I can see, now, how this could lead to a series of articles...

### RE: Wanted: EE guest authors and bloggers for Electronics Cooling Magazine

(OP)
And there are so many variables all with tolerances that, when all assumed worst-case at the same time, would lead to unreasonable, ultra-conservative heat estimates. This kind of analysis needs to be done rationally with a statistical approach.

H. Bruce Jackson
ElectroMechanical Product Development
UMD 1984
UCF 1993

### RE: Wanted: EE guest authors and bloggers for Electronics Cooling Magazine

Unless you know exactly what your software and operating modes are before you design, that's just not going to happen, particularly if it requires any significant amount of engineer time, which it will.

TTFN (ta ta for now)
I can do absolutely anything. I'm an expert! https://www.youtube.com/watch?v=BKorP55Aqvg
FAQ731-376: Eng-Tips.com Forum Policies forum1529: Translation Assistance for Engineers Entire Forum list http://www.eng-tips.com/forumlist.cfm

### RE: Wanted: EE guest authors and bloggers for Electronics Cooling Magazine

I understand what you are getting at tunalover. However, as pointed out by IRstuff, time is never on an engineer's side. Even so, we have to design them to operate with the parameters and tolerances identified at project inception. Yes, these parameters can still be changed but the bottom line is, management won't be happy if I tell them only 10% of the products will operate in the high end of the temperature range set by you so I designed it to be okay at 10 degrees less than you want. Higher temperatures will lead to premature failure, thereby reducing its life expectancy.

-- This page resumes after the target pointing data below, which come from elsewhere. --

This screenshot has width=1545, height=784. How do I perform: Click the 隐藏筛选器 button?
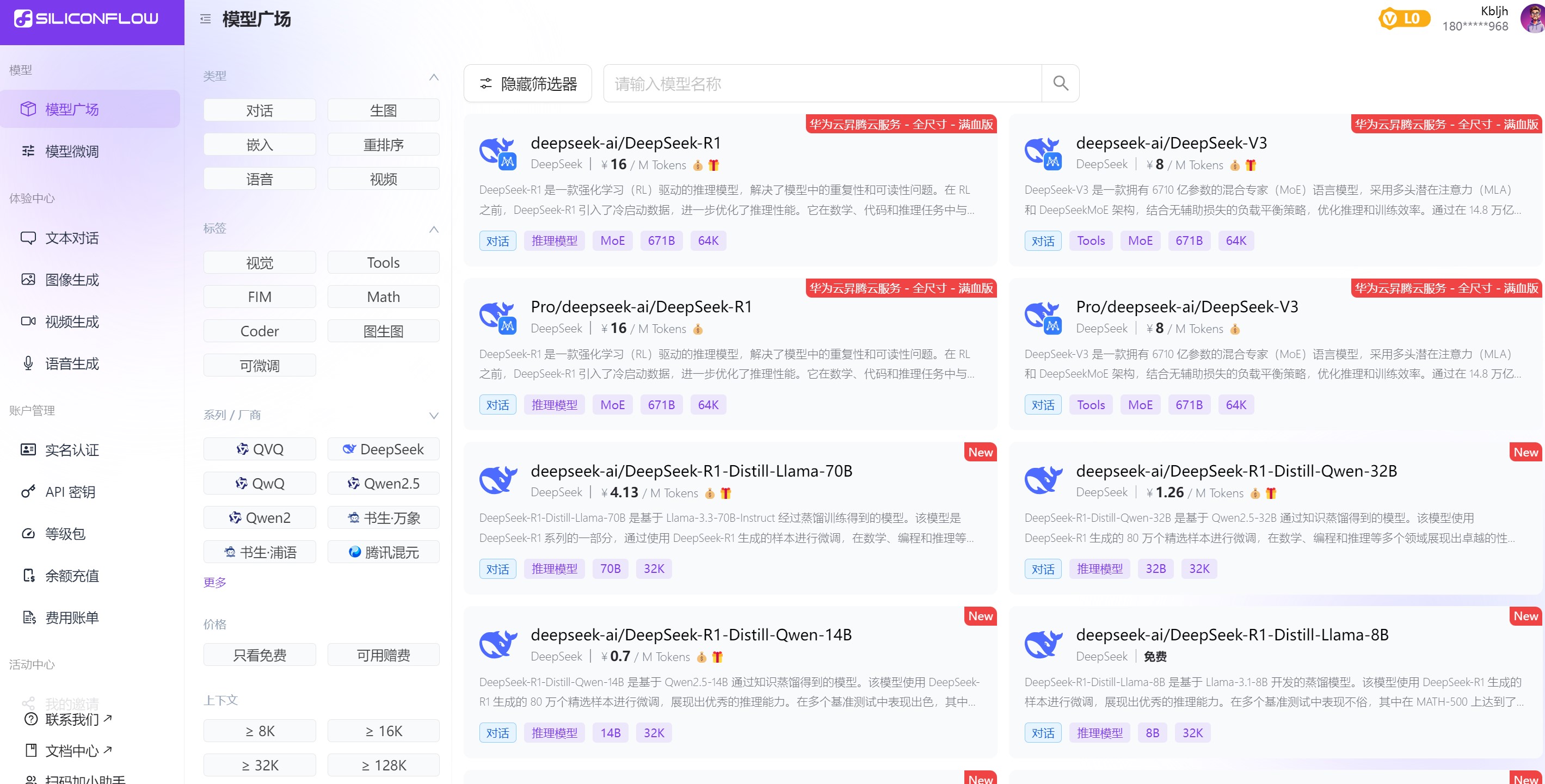pos(528,83)
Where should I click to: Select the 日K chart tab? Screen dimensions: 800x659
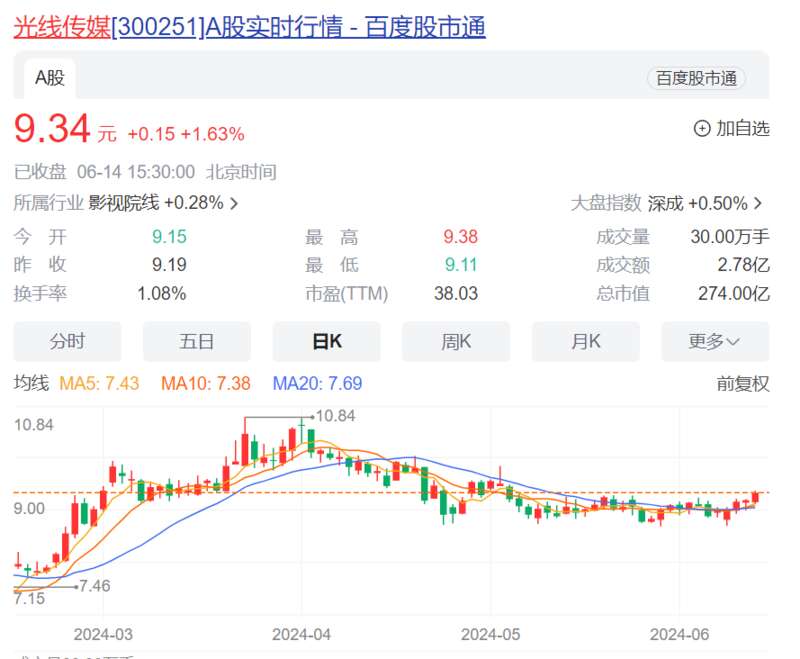(327, 341)
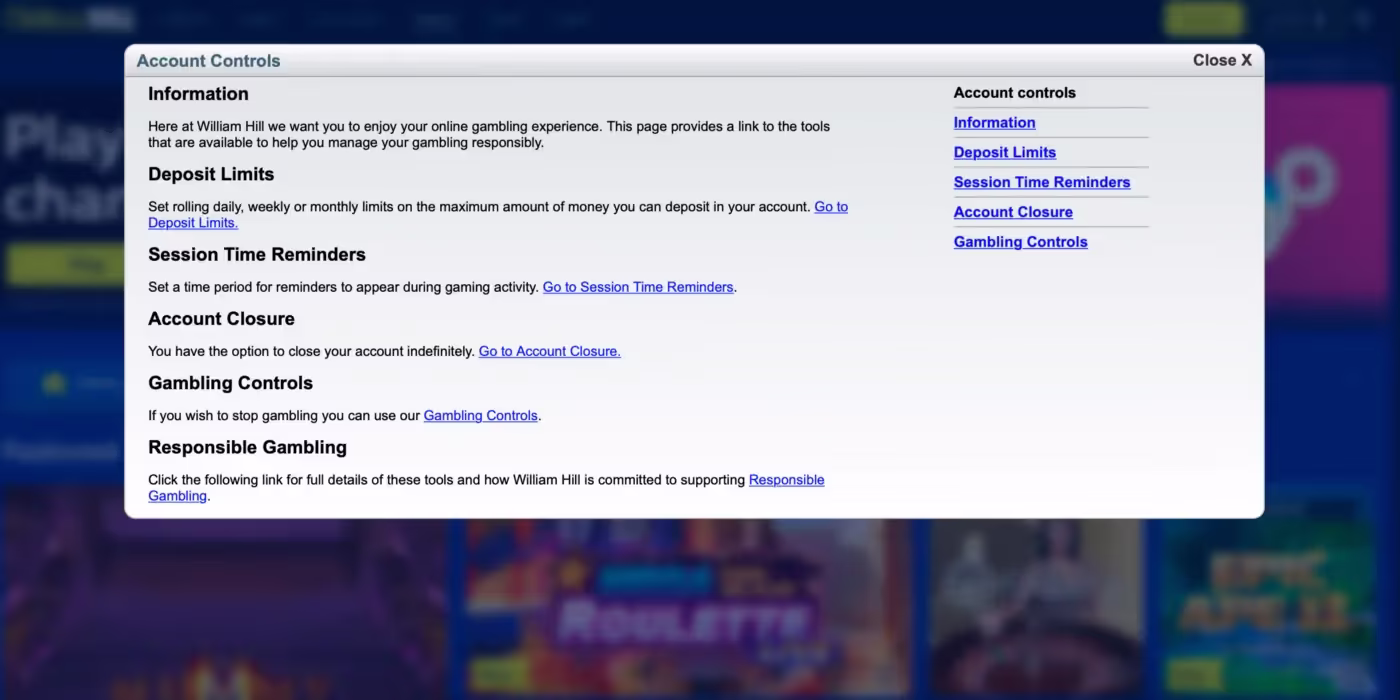Open Information link in the sidebar
This screenshot has height=700, width=1400.
[x=994, y=123]
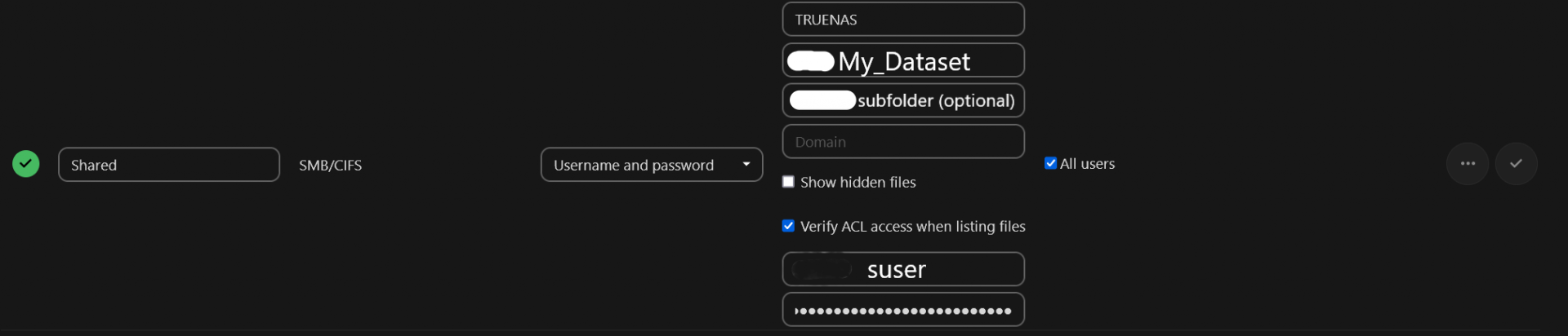Click the suser username field
Viewport: 1568px width, 336px height.
902,269
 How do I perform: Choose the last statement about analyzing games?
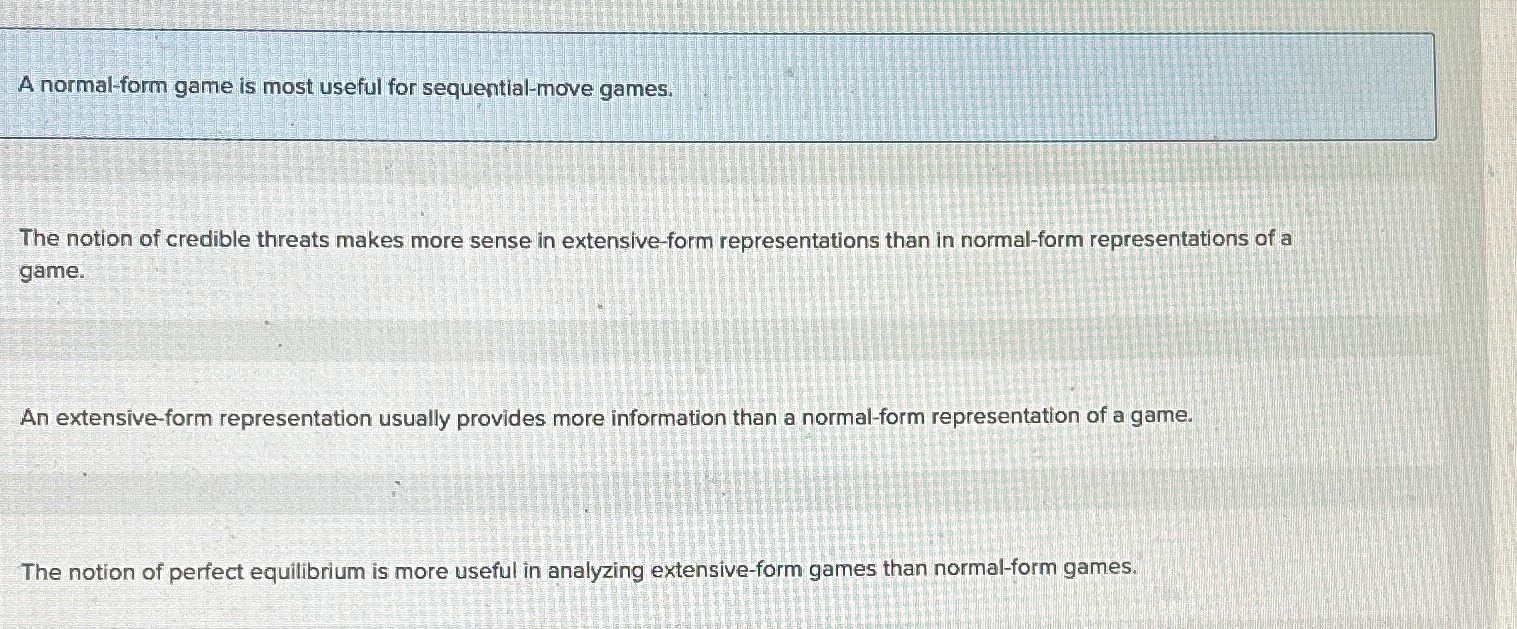580,568
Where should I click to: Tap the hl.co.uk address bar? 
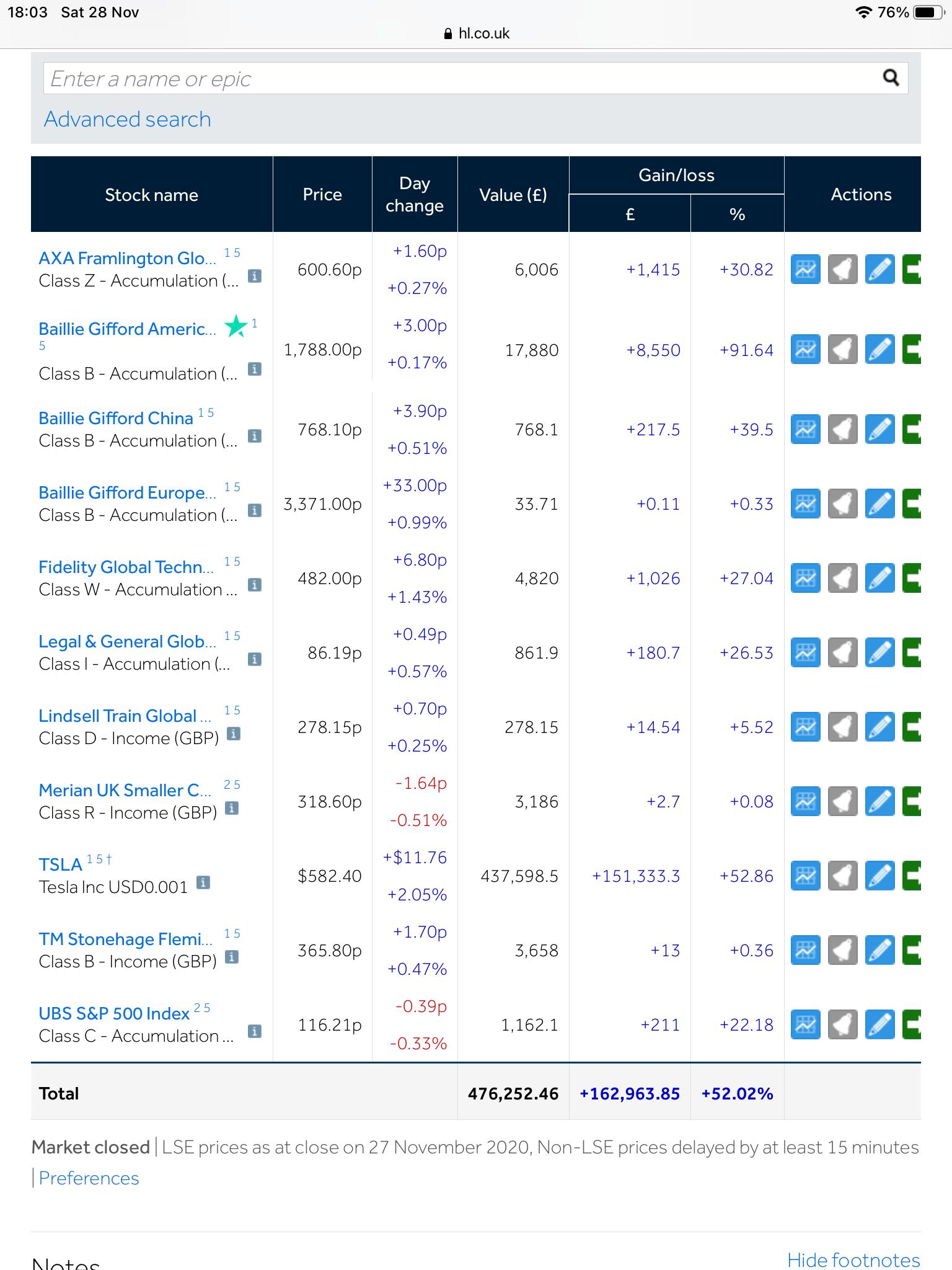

I think this area could be improved but requires the component manufacturer's support and a clear understanding of the product life cycle by managers in order to facilitate and justify more thorough analysis of thermal management solutions. In all but the larger electronics, the time involved doesn't seem to support such an analysis, especially given lack of test data from manufacturer's. High sales volumes may also warrant a more complete thermal analysis.
Interesting subject.

### RE: Wanted: EE guest authors and bloggers for Electronics Cooling Magazine

(OP)
Of course I respect both of your opinions on the matter. But I think that statistics are sorely needed to prevent overkill.

H. Bruce Jackson
ElectroMechanical Product Development
UMD 1984
UCF 1993

### RE: Wanted: EE guest authors and bloggers for Electronics Cooling Magazine

(OP)
Compositepro,
Are you sure you posted in the right thread? I don't see how your post has any relation to the topic here.

H. Bruce Jackson
ElectroMechanical Product Development
UMD 1984
UCF 1993

### RE: Wanted: EE guest authors and bloggers for Electronics Cooling Magazine

Even with the missed decimal point, \$3k isn't a lot of engineering time. I fight with myself over what's important quite often... coming from a world where even a single breakdown can mean dire consequences, there is a LOT of decision-making into what gets scrutinized further. Had one just yesterday, in fact, on the safe operating area of a FET; my advice to the other engineer was "Design it simply now with the understanding you'll want to verify with the customer what even a single inopportune failure could mean... if it means bad things, plan on doing a full study to know just how much you need to oversize it".

But to the point of others here, the study would only apply for this specific product and circumstances, not products as a whole.